Atlassian (NASDAQ: TEAM) is an Australian-based SaaS company that excels in the cloud market by having pricing power and lowering customer’s search costs. The company’s mission is to “unleash the potential in every team” by building integrated applications to aid teams plan, collaborate, build software, and support products. The result? Developers love Atlassian, so much so that its customer base grew by 14% YoY in Q3. 

Furthermore, an outstanding 98% of customers who have spent more than $50k with Atlassian remained clients for the following year, and over 90% who spent at that level purchased three or more products. This implies that their tools are extremely complementary and, after a while, difficult to move away from. The company announced Q3 revenue growth of $459.5 million, up 26% YoY, and added 8,600 new customers during the quarter bringing their total to over 182,000 customers. 


3. DocuSign

DocuSign (NASDAQ: DOCU) is currently the industry leader in the e-signature and digital transaction sector. The company’s successes were aided hugely by companies and employees switching to remote working in 2020, thereby requiring a digital solution to get paperwork and documents signed virtually. DocuSign’s goal is to offer a complete digital contract management solution and plans to leverage artificial intelligence accordingly. By doing so, they have opened the entire agreement process to automation, resulting in them becoming the clear leader in an area with room for massive growth.

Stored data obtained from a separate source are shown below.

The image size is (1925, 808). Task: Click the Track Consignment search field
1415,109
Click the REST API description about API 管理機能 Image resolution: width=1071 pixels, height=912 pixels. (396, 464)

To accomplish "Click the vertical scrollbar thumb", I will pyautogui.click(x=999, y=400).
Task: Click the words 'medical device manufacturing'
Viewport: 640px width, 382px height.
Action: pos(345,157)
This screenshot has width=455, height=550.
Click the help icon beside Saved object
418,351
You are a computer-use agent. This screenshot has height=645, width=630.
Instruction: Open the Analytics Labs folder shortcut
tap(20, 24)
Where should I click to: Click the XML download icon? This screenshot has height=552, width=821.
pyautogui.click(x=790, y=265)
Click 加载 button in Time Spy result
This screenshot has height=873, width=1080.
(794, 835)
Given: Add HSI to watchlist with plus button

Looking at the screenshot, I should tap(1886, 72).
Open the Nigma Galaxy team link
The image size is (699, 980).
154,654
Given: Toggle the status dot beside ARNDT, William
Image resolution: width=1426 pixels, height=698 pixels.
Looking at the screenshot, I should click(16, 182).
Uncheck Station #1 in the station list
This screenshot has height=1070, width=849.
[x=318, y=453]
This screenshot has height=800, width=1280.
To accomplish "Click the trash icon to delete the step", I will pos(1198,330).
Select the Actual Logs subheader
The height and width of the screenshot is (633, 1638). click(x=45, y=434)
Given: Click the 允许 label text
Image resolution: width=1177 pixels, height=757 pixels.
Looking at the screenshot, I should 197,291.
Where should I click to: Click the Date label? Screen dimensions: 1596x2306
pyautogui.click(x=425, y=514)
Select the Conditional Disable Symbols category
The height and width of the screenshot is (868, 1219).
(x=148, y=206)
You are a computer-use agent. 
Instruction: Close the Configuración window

DocuSign is one of the hottest SaaS stocks in the market and its impressive Q2 earnings smashed analysts’ expectations. DocuSign posted revenues of $342.2 million, an increase of 45% YoY, and claims to have 500,000 customers and hundreds of millions of users. 


4. Salesforce 

Last, but by no means least on the list, we have cloud-based software company, Salesforce (NYSE: CRM). The company offers a customer relationship management service and a suite of enterprise applications such as analytics and marketing automation. The company also bought Slack technologies for over $27 billion in 2020, which is set to aid the company in its battle with Microsoft to become the leading software provider for enterprises. 

Boasting a strong financial base, quality product offerings, and a healthy growth outlook, investors will find it hard to beat Salesforce stock. This statement was proved by the company’s smashing second-quarter earning results, pulling in revenue of $5.15 billion. Additionally, revenue growth over the last three years is over 27%.